*TASK OBJECTIVE:*
Take the lines in the listing below from the line with "Viewport: 800px width, 496px height." up to and including the line with "Screen dimensions: 1920x1329" and set them down exactly, skipping pictures and adding nothing.

*RAW DATA:*
---------------

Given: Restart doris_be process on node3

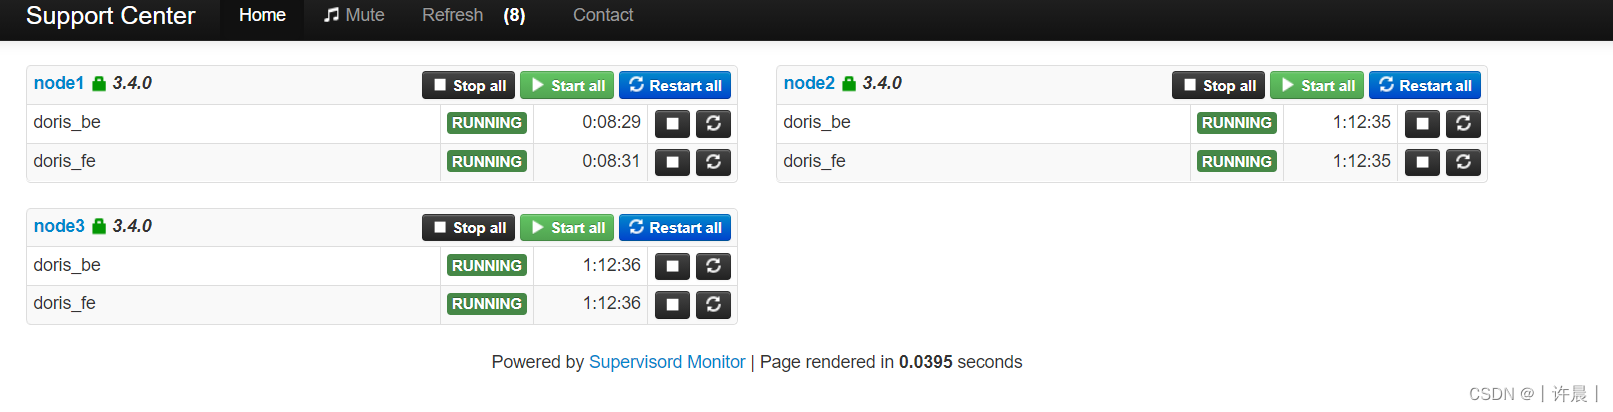Looking at the screenshot, I should coord(713,266).
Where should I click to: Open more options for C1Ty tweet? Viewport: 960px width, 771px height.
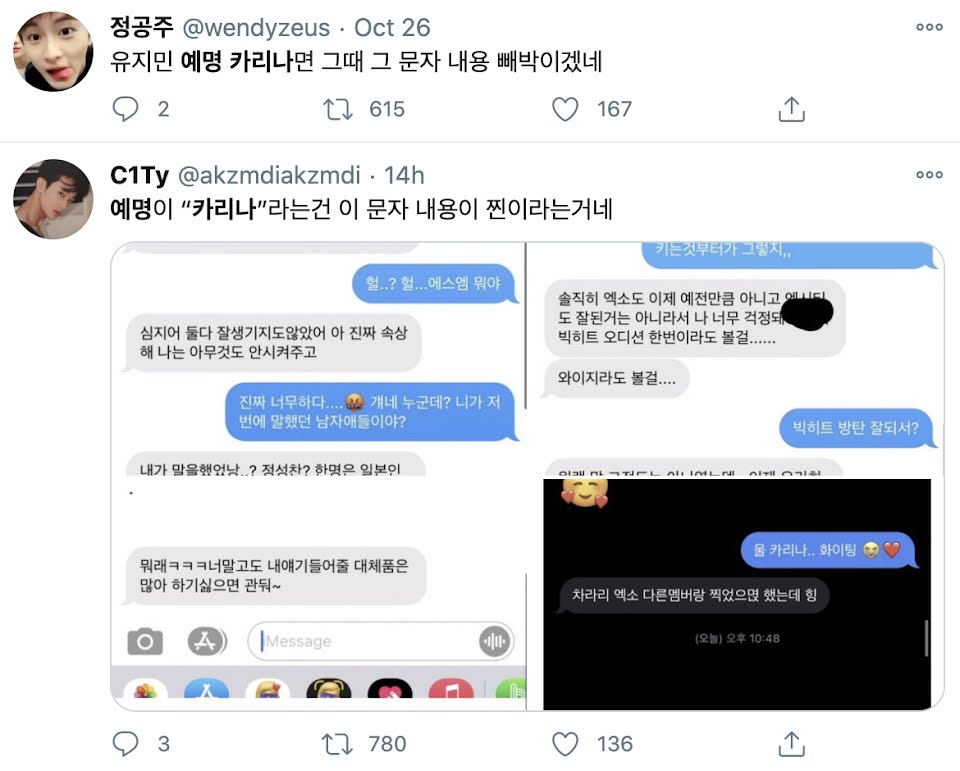pos(929,175)
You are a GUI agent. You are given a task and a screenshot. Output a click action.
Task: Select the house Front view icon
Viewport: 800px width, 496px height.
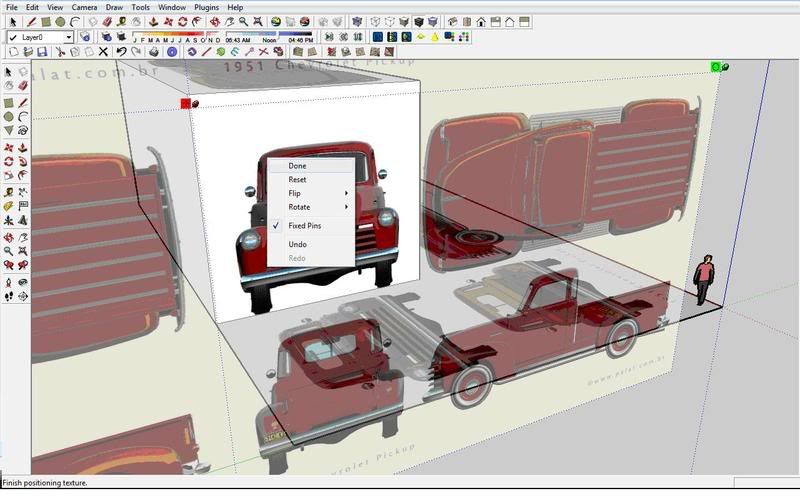[x=481, y=21]
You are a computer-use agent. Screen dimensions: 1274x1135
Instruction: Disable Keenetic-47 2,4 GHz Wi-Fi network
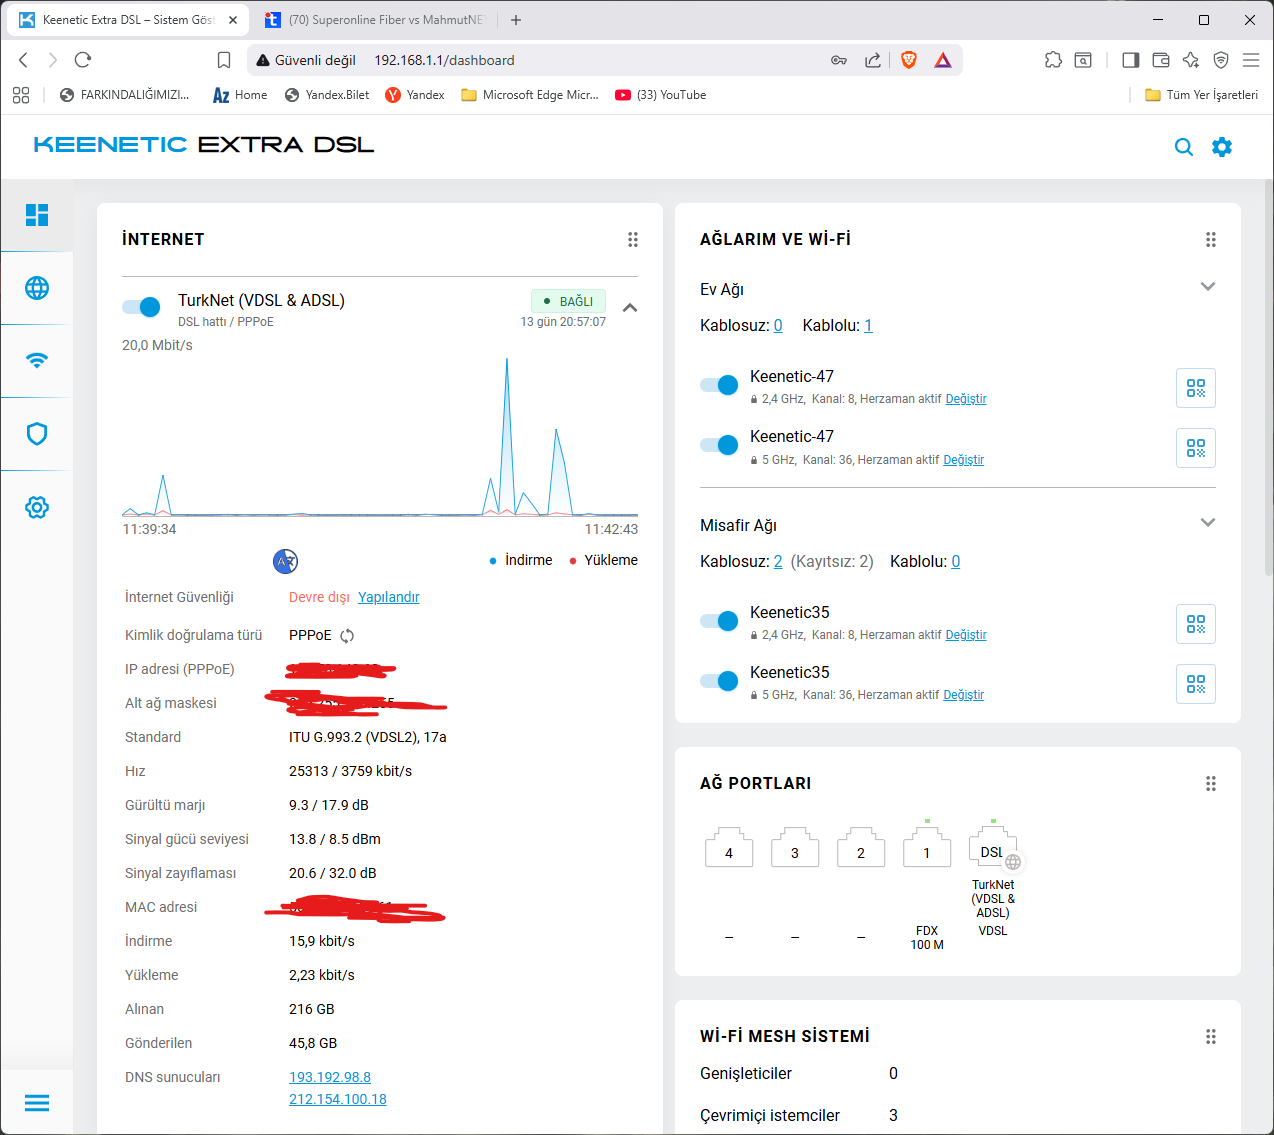tap(719, 385)
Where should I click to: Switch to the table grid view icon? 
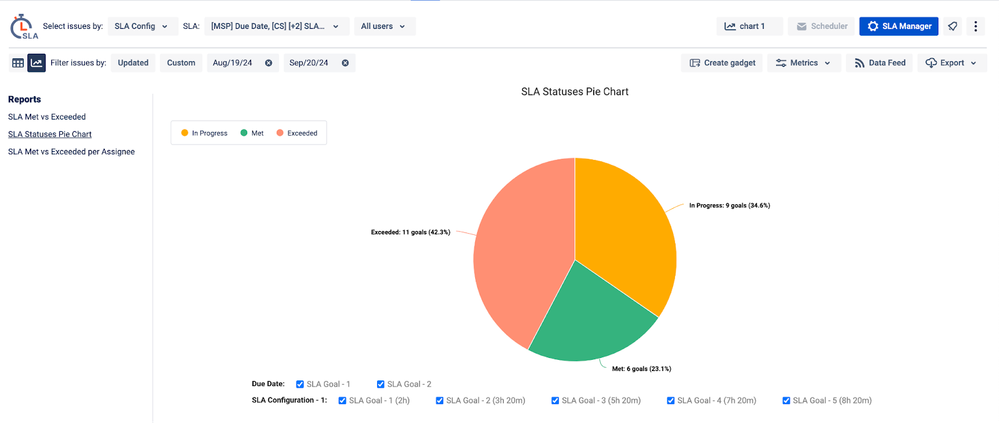coord(18,63)
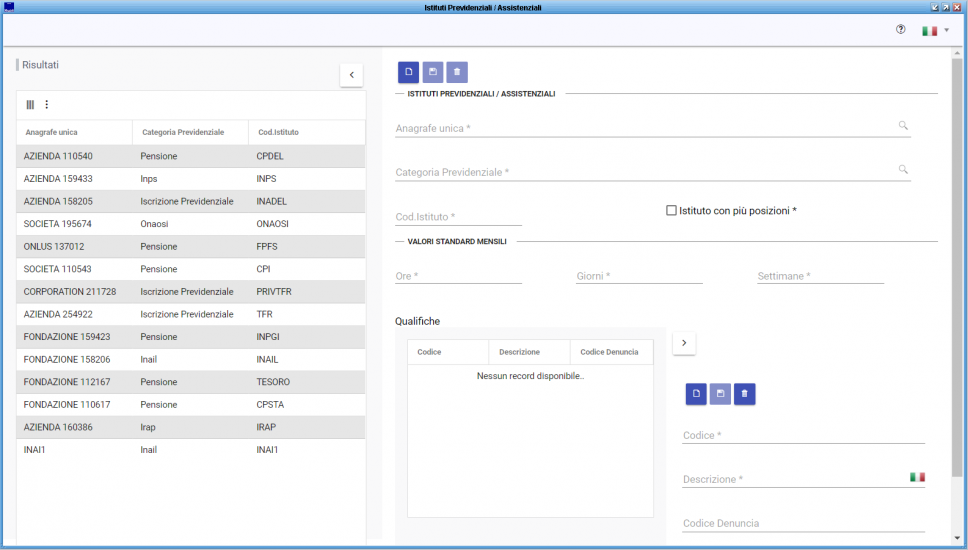Click the Cod.Istituto input field
This screenshot has height=550, width=968.
458,217
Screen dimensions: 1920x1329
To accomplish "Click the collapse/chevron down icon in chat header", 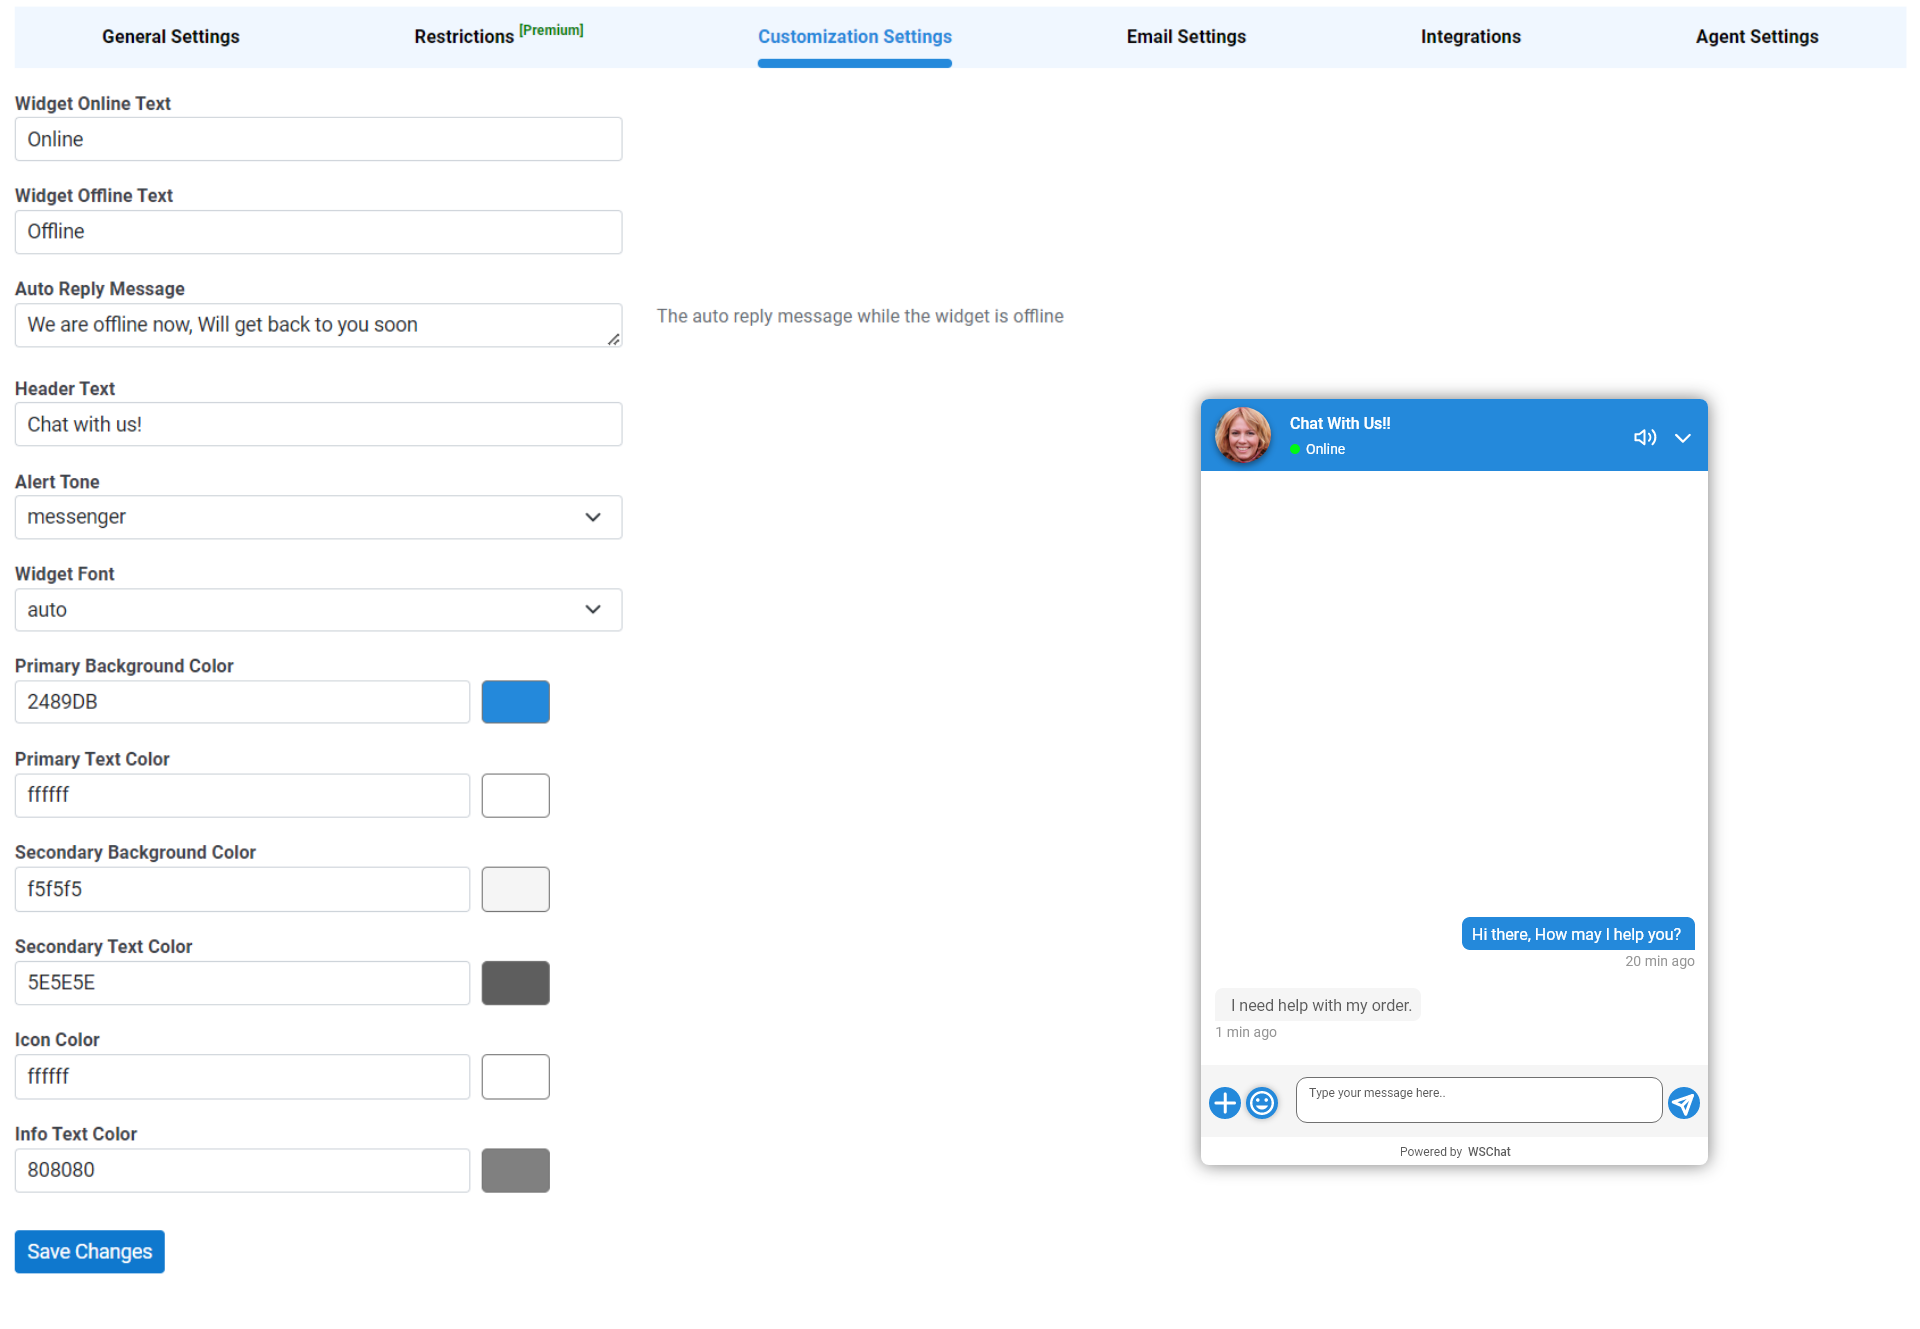I will coord(1682,436).
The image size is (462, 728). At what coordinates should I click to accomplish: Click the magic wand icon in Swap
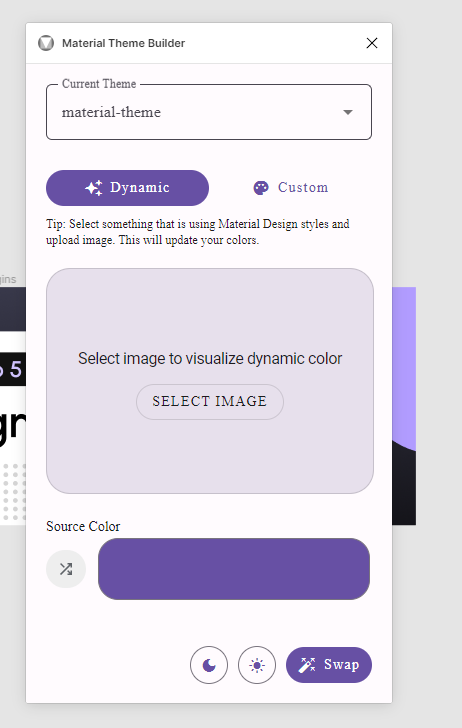coord(306,665)
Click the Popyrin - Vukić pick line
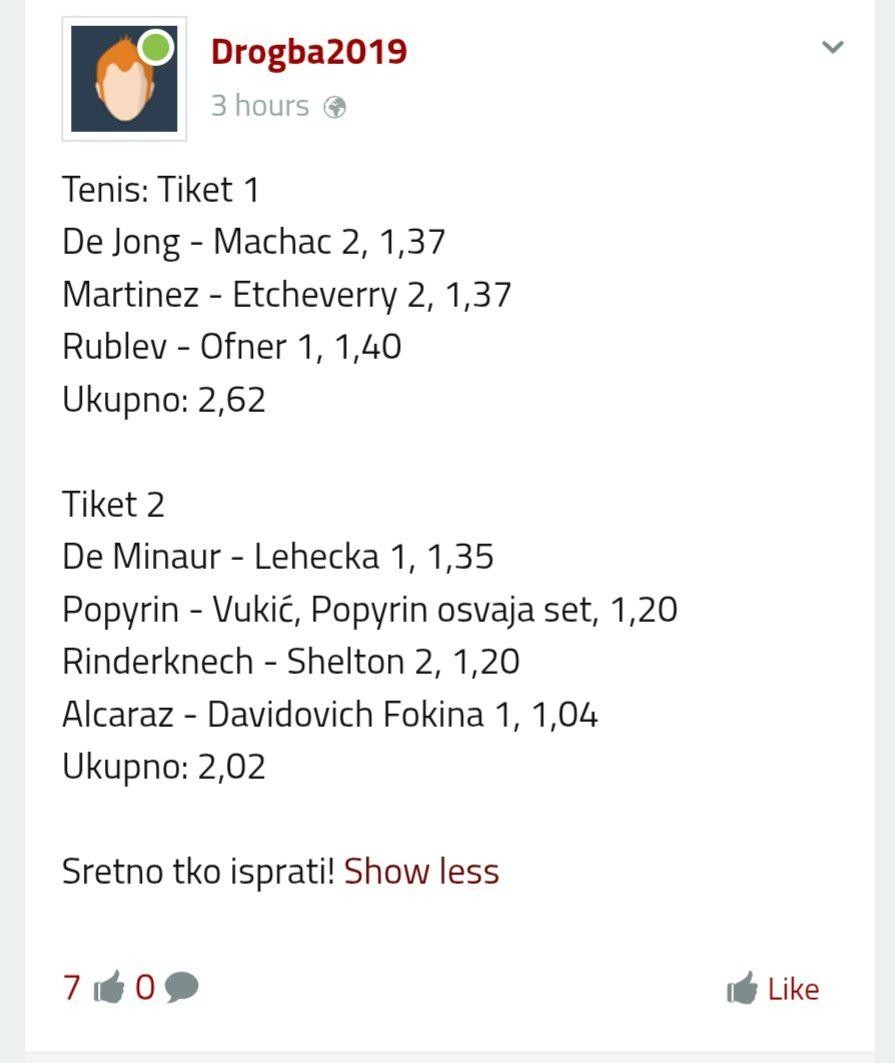 370,609
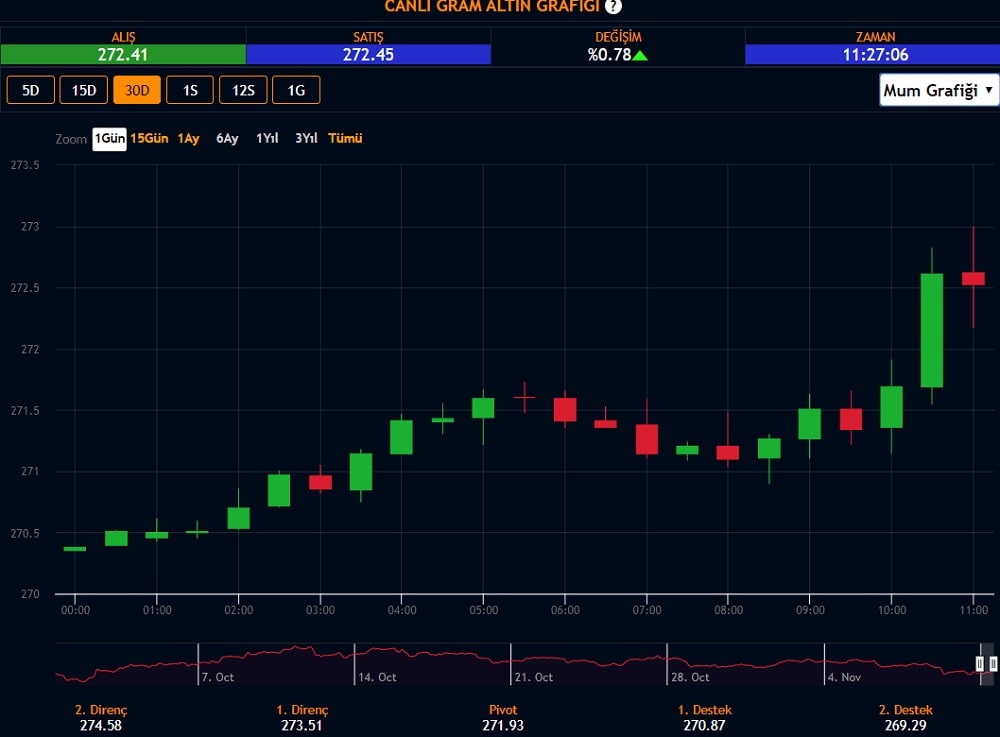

---------------

*THE ANSWER:*
Viewport: 800px width, 496px height.
[x=481, y=21]
You are a computer-use agent. Screen dimensions: 1274x1135
Instruction: Disable Keenetic-47 2,4 GHz Wi-Fi network
tap(719, 385)
Where should I click to: Switch to the table grid view icon? 
coord(18,63)
Click the Cod.Istituto input field
This screenshot has height=550, width=968.
458,217
Screen dimensions: 1920x1329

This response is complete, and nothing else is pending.